Background and objectives: Barley and oat grains in addition to beta-glucan contain antioxidant phytochemicals such as phenolic compounds that have health beneficial properties. The aim of this study was to investigate the impact of growing location on the composition of phenolic compounds and its antioxidant activity in barley and oats. Barley varieties included Compass, Gairdner and Hindmarsh grown in Condobolin, Northstar and Oaklands. Oat varieties included Echidna, Williams and Yallara grown in Condobolin, Wagga Wagga, and Oaklands.
Findings: Cultivation environment was observed to have a significant impact on the total phenolic content and antioxidant activity of both cereals. In barley, proanthocyanidin content was also affected by cultivation location. Variable response of phenolic compounds to cultivation location indicated a genetic influence. In barley, several phenolic compounds were affected by location and genotype, including flavonoids and proanthocyanidins, such as prodelphinidins. In oats in addition to flavonoids, avenanthramide A, B, and C were also affected by environmental conditions.
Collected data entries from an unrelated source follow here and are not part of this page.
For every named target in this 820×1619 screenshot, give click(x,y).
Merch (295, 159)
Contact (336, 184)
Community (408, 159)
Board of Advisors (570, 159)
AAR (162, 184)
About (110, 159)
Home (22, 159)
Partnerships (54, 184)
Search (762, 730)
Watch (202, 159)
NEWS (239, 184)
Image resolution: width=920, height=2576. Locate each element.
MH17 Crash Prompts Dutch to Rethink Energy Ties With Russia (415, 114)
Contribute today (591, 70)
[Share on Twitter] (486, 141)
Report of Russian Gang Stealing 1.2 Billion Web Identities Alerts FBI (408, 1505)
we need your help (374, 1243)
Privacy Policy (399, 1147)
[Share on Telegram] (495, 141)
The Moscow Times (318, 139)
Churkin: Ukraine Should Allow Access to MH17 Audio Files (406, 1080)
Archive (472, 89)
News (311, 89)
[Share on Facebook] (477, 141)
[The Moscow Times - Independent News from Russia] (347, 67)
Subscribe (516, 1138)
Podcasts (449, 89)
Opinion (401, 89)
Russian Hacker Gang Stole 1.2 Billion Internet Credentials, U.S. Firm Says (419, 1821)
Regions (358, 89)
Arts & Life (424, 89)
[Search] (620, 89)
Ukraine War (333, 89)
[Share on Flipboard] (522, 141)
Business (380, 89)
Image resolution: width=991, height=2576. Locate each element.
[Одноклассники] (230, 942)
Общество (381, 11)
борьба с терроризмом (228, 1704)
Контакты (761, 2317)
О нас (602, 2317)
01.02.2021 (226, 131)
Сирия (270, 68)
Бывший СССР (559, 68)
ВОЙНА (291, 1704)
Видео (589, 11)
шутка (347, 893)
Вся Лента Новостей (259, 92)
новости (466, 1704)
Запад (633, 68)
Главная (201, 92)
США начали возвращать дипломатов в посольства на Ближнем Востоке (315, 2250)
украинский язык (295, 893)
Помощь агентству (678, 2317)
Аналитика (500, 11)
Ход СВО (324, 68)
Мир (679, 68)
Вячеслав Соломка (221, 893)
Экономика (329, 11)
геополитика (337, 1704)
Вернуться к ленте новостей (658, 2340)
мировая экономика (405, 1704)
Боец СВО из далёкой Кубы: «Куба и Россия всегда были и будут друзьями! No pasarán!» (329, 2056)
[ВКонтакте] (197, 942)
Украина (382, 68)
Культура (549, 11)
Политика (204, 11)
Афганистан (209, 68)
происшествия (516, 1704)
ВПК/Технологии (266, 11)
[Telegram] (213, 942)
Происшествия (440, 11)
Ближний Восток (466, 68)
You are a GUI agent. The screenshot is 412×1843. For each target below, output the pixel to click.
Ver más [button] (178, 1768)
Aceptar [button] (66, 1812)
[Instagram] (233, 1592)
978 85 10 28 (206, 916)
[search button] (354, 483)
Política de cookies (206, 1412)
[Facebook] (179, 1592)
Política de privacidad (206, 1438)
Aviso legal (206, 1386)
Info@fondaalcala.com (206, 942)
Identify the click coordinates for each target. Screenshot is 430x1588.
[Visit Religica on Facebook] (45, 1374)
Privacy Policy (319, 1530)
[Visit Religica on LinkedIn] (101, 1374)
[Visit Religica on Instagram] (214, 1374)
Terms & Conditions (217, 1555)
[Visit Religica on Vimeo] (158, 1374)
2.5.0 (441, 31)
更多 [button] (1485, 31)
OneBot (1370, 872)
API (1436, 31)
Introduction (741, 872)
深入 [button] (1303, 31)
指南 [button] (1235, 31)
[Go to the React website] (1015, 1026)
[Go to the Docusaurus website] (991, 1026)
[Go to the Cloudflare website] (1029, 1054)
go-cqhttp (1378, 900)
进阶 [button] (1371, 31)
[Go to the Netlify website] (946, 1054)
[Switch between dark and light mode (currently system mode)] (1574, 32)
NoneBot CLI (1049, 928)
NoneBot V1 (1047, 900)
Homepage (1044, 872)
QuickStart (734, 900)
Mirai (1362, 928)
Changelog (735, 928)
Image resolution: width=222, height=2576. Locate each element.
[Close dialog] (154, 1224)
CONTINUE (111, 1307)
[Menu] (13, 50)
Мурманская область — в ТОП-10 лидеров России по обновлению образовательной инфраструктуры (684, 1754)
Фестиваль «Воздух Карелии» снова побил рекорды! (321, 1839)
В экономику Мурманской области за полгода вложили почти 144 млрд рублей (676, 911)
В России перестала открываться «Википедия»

Conclusion: Phenolic compounds found in barley and oats that were susceptible to environmental conditions are the major contributors of antioxidant activity. The study also outlines the possibility that both genetic and environmental factors affect the regulation of phenolic compounds in cereals. Significance and novelty: This study contributes to the understanding of phenolic compound response to growth conditions while highlighting the importance of monitoring the impact environment can have on compounds of interest.